А Фотий приобрел большую власть над умами соотечественников. Народ и общество видели в нем некоего избранника Провидения. Он много писал, много говорил, у него были видения и откровения. Он лез к государю с советами, которые не исполнялись, но настроение Александра, и без того невеселое, портили окончательно. Либеральная общественность Фотия не любила. Пушкин о нем написал:
Полуфанатик, полуплут, Ему орудием духовным, проклятье, меч, и крест, и кнут. Пошли нам, Господи, греховным, Поменьше пастырей таких, Полублагих, полусвятых.
Дела семейные и личные
В январе 1824 года Александр опасно заболел — простудился на прогулке. Вначале поднялась высокая температура с бредом, а потом вдруг появилось рожистое воспаление на ноге. Воспаление появилось на том самом месте, куда пришелся удар копыта лошади на маневрах осенью в Брест-Литовском.

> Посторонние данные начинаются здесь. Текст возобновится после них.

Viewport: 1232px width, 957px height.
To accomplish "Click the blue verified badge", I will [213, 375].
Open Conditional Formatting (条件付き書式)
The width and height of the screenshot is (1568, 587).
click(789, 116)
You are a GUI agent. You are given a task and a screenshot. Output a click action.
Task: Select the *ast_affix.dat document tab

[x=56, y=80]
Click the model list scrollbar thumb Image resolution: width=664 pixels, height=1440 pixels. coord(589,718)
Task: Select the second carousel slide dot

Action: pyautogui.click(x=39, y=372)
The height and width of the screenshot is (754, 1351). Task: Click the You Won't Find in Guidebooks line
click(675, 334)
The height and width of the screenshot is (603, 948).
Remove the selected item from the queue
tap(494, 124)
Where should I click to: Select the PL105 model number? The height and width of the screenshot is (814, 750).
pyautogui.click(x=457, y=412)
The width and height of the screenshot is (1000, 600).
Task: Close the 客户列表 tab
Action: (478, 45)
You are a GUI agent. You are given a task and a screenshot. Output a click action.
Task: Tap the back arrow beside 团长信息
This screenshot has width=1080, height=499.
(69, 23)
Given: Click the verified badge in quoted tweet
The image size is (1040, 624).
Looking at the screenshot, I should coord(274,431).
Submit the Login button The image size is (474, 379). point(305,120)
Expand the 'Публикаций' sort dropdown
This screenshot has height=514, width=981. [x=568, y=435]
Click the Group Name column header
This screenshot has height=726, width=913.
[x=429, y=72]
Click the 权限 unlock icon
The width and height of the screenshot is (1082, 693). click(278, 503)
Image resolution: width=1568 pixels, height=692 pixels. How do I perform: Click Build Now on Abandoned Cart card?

Тогда по приказанию императора к нему подъехал один польский полковник. После получения приказа полковник отъехал так неловко, что его лошадь лягнула и ударила «в правое берцо» Александра.
Болезнь застала царя в Царском Селе. Больного тут же погрузили в сани и отвезли в Петербург. Собрали консилиум, доктора, конечно, перестраховались, боялись гангрены и решили ампутировать ногу. Но обошлось. На ногу «поставили дренаж», и Александр стал выздоравливать.
В июне 1824 года в Петербург приехала С. Шуазель-Гуфье с маленьким сыном. Александра не было в Петербурге, он уже оправился от болезни и уехал в военные поселения. С императором у нее сложились дружественные отношения, которые длились двенадцать лет. Ранее она никогда не была в Петербурге. А здесь белые ночи, величественные дворцы, Нева… Город ее восхитил, императрица-мать потрясла сановитостью и величием, императрица Елизавета Алексеевна вызвала тихий восторг, а самого Александра она обожала с самой первой встречи. Но это все потом, а пока, в первый день приезда, госпожа Шуазель узнала, что государь обычно живет отшельником в Царском Селе, никого, кроме своих министров, не принимает, да и тем не всегда удается добиться аудиенции. Писать ему бесполезно, вряд ли ему передадут письмо.
«Помимо весьма естественного желания повергнуть мои верноподданические чувства перед обожаемым государем, у меня было несколько просьб и, между прочим, о том, чтобы совершился, наконец, обряд крещения моего ребенка» — так она пишет. Мальчик родился в Париже и стал французским подданным, а матери хотелось, чтобы он был подданным России. Царь согласился быть крестным отцом ребенка.